The improvement remains below the trend rate of retail growth in the days before the global financial crisis.
Around 70 per cent of the 52 senior retail executives in the Deloitte survey say they expect higher sales this Christmas from a year ago, while 13 per cent believe it will be worse than 2011.
‘For retailers, it won’t be the Christmas of their dreams, but it may provide them with a vital ingredient which has been missing over the previous two years – decent cashflow.’
– However, that cash might flow right back out of retailers bank accounts by January, with a third of retailers who are expecting to discount expecting to do so earlier this month – possibly prompting those who didn’t intend to do so to follow suit.
(This tendency towards discounting early and discounting often may prove to be the lasting legacy of Australia retailing’s current tendency to slash prices as a solution to poor retail turnover.)
Retail sales over the first half of 2012 have already increased by 2.8 percent – a big improvement on the negligible annual rate of growth seen over the previous two years.
Retail trade growth over the year to December 2012 is expected to come in at 3.7 percent in real (inflation adjusted) terms, and 4.4 percent in nominal terms – a sound outcome by recent standards.

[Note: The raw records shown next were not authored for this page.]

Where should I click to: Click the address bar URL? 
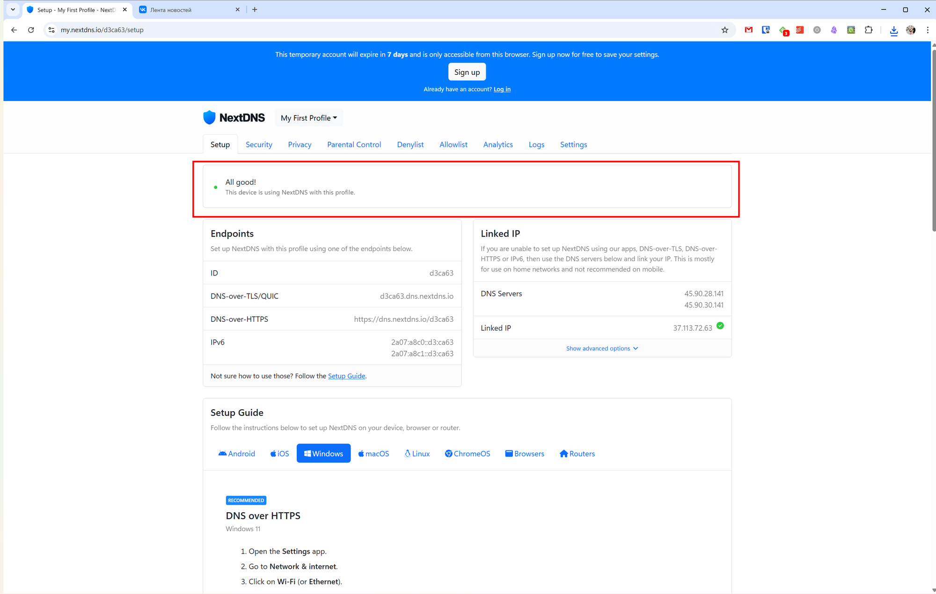[x=102, y=30]
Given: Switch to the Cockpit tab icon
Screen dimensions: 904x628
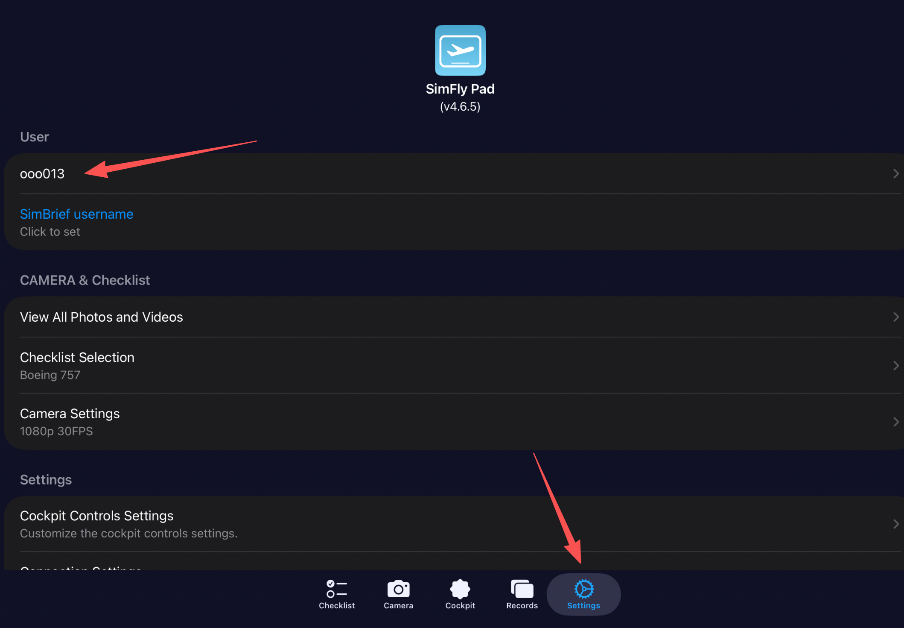Looking at the screenshot, I should (460, 589).
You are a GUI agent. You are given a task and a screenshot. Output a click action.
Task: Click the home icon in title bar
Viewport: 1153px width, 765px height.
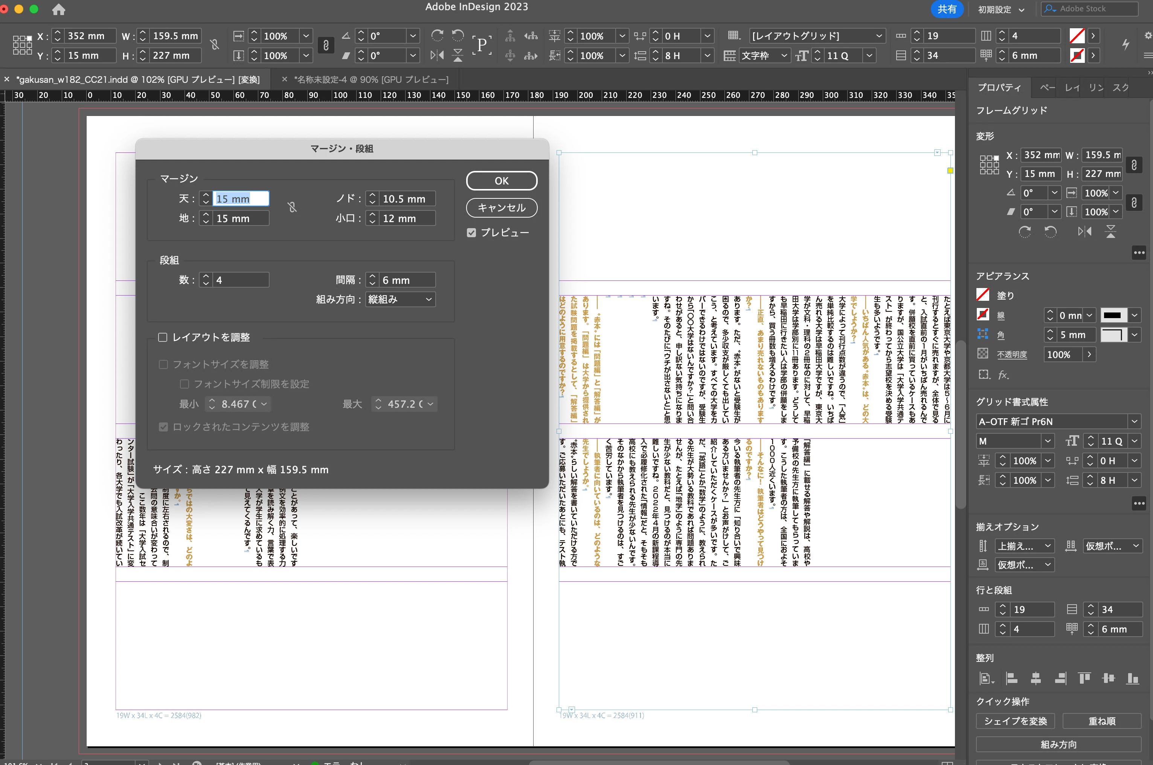click(59, 9)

While it may be a brighter Christmas, it’s likely to be back to the reality of a hard slog for retailers in 2013, the report noted. The labour market is weak and there is no immediate sign of improvement (though an expected decline in the $A may help over time). Interest rates are low and possibly heading lower while house prices are showing signs of life, ‘so there are some supports, but perhaps not enough to maintain short-term momentum.’
‘Income growth is modest and these days consumers are taking a more measured approach to borrowing and spending than they have in the past, the report stated.
Access Economics furrther predicted that retail sales growth may then moderate to 2.7 percent in 2013/14 with modest labour income growth, before improving to 3.6 percent in 2014-15 as broader economic conditions and housing activity improve.
The picture is geographically mixed, with recessionary retail conditions in Tasmania (where retail sales have fallen by 2.7 percent over the year to September in real terms), to continued boom conditions in WA (up 8.9 percent in real terms over the year to September).
That disparity in performance is likely to narrow going into 2013 as lower interest rates support more businesses in the south east, while mining investment levels start to approach a plateau.
‘WA and Queensland still remain the best longer term bets for retail sales growth over time,’ the report noted.
‘Income growth is modest and these days consumers are taking a more measured approach to borrowing and spending than they have in the past,’ he said.